The bios options are probably bullshit, you cannot flash the BIOS on any pascal GPU currently as Nvidia has locked it and encrypted it. Probably is default, overclocked, and a overclocking BIOS (with all 3, you should be able to hit the same amount of overclock)

Don't touch the Zotac one if it has heating issues on the VRMs (power module chips) 
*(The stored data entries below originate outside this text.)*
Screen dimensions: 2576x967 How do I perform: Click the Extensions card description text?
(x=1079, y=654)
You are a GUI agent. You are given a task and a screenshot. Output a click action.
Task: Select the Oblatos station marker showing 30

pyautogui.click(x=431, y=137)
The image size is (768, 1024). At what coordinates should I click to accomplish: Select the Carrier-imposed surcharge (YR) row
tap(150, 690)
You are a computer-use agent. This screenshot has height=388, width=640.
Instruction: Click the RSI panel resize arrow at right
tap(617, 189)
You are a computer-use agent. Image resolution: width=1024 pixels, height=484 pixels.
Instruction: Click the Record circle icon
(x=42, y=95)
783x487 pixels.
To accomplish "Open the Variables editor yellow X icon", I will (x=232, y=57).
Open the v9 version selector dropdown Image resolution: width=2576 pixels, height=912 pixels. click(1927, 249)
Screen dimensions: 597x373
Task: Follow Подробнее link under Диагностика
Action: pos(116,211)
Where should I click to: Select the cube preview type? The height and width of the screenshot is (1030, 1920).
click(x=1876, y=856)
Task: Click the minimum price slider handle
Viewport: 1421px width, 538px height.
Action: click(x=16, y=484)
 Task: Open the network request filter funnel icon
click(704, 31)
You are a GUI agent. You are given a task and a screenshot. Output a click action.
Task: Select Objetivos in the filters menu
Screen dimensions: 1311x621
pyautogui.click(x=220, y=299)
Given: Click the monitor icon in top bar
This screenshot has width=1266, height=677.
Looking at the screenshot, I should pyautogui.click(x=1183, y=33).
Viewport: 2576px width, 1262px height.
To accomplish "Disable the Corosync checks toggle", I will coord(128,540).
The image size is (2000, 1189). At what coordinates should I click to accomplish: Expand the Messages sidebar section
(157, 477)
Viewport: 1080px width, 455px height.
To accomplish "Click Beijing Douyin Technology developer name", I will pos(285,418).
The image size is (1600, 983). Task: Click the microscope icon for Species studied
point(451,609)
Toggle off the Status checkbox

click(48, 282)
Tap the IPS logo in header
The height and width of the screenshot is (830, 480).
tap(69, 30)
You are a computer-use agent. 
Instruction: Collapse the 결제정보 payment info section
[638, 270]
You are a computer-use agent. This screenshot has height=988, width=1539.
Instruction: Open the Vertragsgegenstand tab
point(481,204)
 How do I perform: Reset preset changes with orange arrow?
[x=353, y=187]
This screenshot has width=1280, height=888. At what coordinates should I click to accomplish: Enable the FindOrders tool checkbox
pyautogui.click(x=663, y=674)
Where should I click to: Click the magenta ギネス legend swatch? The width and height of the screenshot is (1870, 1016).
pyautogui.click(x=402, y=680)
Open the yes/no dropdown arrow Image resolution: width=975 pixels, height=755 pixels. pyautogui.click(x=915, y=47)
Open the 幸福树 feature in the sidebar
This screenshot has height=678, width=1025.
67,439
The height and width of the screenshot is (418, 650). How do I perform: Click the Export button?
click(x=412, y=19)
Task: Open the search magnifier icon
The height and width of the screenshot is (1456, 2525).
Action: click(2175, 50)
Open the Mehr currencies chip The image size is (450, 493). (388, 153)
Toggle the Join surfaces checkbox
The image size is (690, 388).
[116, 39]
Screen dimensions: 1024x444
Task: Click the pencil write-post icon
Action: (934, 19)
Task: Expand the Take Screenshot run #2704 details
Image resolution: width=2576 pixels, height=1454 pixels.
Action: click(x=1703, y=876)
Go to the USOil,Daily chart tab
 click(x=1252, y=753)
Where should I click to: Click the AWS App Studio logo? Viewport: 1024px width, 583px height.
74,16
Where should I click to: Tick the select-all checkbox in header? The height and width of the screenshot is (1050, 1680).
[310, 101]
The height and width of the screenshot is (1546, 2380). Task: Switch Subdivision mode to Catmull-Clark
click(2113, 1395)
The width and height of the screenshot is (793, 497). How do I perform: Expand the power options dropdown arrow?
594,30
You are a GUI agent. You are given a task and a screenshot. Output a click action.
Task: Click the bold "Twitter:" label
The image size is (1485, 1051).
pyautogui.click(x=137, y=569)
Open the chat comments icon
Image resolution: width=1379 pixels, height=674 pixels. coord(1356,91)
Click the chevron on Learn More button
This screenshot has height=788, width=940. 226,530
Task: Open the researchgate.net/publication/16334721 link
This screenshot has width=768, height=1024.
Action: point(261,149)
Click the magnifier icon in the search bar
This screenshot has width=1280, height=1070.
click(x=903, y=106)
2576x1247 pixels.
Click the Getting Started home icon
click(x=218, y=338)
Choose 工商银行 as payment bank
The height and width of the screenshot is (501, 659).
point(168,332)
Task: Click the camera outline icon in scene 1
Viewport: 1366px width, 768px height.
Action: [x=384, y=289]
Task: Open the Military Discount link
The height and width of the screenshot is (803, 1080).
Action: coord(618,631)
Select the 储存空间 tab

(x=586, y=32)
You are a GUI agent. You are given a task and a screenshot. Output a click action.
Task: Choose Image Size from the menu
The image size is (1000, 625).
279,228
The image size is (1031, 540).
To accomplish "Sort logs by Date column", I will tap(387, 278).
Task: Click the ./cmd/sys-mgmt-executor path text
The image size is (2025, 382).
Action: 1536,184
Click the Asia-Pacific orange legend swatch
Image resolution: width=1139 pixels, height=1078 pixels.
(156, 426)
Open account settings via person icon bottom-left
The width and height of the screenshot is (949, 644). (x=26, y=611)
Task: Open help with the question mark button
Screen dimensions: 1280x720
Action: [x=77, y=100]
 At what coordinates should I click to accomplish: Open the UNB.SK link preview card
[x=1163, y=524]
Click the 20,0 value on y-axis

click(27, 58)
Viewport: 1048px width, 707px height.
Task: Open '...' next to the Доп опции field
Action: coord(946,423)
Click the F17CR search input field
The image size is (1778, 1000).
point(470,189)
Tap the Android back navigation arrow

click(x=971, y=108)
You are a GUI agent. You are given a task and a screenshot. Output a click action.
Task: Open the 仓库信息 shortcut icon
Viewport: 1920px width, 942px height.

>BIOS options are bullshit

>K|NGP|N

 

http://forum.kingpincooling.com/showthread.php?t=3972

 

|                        |Normal BIOS       | OC BIOS        | LN2 BIOS                  | 
|BIOS mode LED indicator |  Green           | Orange         | Red                       |
|GPU Clocks/Boost/Memory |  1582/1695/11008 | Same as Normal | Same as Normal            |
|BIOS Version            | 86.02.39.40.90   | 86.02.39.41.90 | 86.02.39.41.90            |
|Fan profile             |  0% - 55%        |  8% - 55%      |  8% - 55%                 |
|Fan stop at idle        |  Yes             |  No            | No                        |
|Total Power Limit       |  300W            |   300W         |     300W                  |
|Max TGP Limit           |  120%            |   130%         |     130%                  |
|Protection function     | Full protection  | Full protection| No temperature protection |

Not surprised that the Zotac cards are exploding though. Piles of trash.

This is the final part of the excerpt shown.